周宗被擒,吳越軍哈哈大笑着,尤其是看見周宗如此狼狽的時候,一個個都覺得十分暢快,衆人戲弄了周宗半響之後,這才嬉笑着把周宗捆綁了起來。
周宗吃痛,道:“哎喲,輕一些。”
“好,那我就輕一些!”士兵說着,手上卻更加用力了,周宗滿頭大汗,連聲哀叫不已。
吳越士兵對周宗沒有半點憐憫之意,把他牢牢捆綁着,又搬上了戰馬。這時,湖州指揮使沈承禮也趕來了,看見趙承泰,上前拱拱手,道:“原來是趙将軍!”
趙承泰知道是他半路伏擊,使得唐軍大亂,不然他也不會有機會擒獲周宗,趙承泰笑道:“沈指揮早有良謀在身,如今擒獲周宗,有沈指揮的大功。”
沈承禮忙拱拱手,連聲說不敢。兩人寒暄了一陣,說起了杭州的戰事。周宗雖然被擒,但隻是唐軍深入吳越國的一部分,就威脅而言,衆人都知道,周宗遠遠比不上楊琏,如今,明州、越州乃至于餘杭都被楊琏所占據,杭州直接受到威脅。楊琏部與周宗不同,他可以利用水師來運輸糧食,所以他的補給完全沒有問題。
這種情況顯然對吳越國非常不利,杭州、秀州都靠近海邊,唐軍可以利用水師登岸,驚擾地方,甚至是燒毀莊稼,今兒影響吳越國的收成,一旦吳越國鬧饑荒,吳越國的國力會越來越弱。所以,一鼓作氣趕走唐狗,勢在必行。但是,談何容易?
兩人議論了半響,趙承泰邀請沈承禮去杭州,一人智短,二人智長,或許能想到辦法也不一定。而且挾着此次大勝,沈承禮必然得到封賞,仕途一片光明。
沈承禮答應了,他讓部下回轉湖州,禀明湖州刺史,加強戒備,而他帶着區區百餘人與趙承泰回轉杭州。
離此地二十裡外,朱琦站在山崗上,凝視着遠方,他一路北上,緊緊地追着趙承泰,由于趙承泰的人數不多,所以朱琦一直沒有暴露出來,可是誰能想到,周宗竟然中了埋伏?斥候不斷把消息傳來,朱琦更加确定,周宗兵敗,已經是事實了,如今的問題在于,他能不能逃走,能不能繼續活下去。
朱琦沒有選擇出擊,由于楊琏與周宗關系不佳,所以他不願意去救周宗,再說了,楊節度的命令,隻是讓他北上監視吳越軍的行動,根本沒有提到其他的事情。

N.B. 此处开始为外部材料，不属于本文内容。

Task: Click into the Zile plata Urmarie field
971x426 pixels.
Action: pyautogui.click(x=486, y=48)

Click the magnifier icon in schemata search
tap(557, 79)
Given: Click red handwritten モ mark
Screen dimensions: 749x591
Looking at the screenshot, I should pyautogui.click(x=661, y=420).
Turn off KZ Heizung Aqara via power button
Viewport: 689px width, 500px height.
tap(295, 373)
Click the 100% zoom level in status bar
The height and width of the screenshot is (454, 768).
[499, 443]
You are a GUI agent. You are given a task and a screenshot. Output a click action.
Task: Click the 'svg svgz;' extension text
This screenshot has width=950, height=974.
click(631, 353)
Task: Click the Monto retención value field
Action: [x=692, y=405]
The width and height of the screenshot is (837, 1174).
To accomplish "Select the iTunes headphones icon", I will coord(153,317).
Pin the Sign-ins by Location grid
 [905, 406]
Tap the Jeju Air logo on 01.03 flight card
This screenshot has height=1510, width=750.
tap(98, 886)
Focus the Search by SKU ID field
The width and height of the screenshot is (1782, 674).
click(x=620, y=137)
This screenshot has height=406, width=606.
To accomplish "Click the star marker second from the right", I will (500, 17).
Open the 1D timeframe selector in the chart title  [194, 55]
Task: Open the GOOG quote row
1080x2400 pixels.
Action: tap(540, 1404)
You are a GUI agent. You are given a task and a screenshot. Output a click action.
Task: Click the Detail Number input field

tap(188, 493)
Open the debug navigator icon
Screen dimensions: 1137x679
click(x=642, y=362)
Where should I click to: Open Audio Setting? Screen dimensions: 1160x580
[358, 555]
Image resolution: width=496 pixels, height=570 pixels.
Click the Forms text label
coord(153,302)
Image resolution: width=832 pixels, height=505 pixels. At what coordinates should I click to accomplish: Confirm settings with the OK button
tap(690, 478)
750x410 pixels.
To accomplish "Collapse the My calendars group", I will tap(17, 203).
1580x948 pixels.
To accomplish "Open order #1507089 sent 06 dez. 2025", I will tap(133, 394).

當斥候把最終消息傳回來之後,朱琦選擇了撤退,數百名騎兵踏着初春的草地,匆匆回到了餘杭,
“如此看來,周宗兇多吉少?”楊琏聽了朱琦的禀告,不由沉吟着。
“根據線報,的确是如此。”朱琦說道。
對于楊琏而言,周宗被擒,與他半文錢的關系都沒有,不過,不知怎麼的,他忽然想起了一個人,或許,該救一救他?
楊琏讓朱琦回去休息之後,在書房裡踱步起來,糧食他不缺,他之所以如此,是有私心,攻打吳越國已經到了最為關鍵的時刻,他的兵力雖然說不足,但卻有足夠的信心攻入杭州,這樣的功勞,他不想與人平分,所以他拖着周宗,先給他一些糧食,再斷了他糧,所謂的船隻受襲,糧食被劫,完全是一個幌子而已。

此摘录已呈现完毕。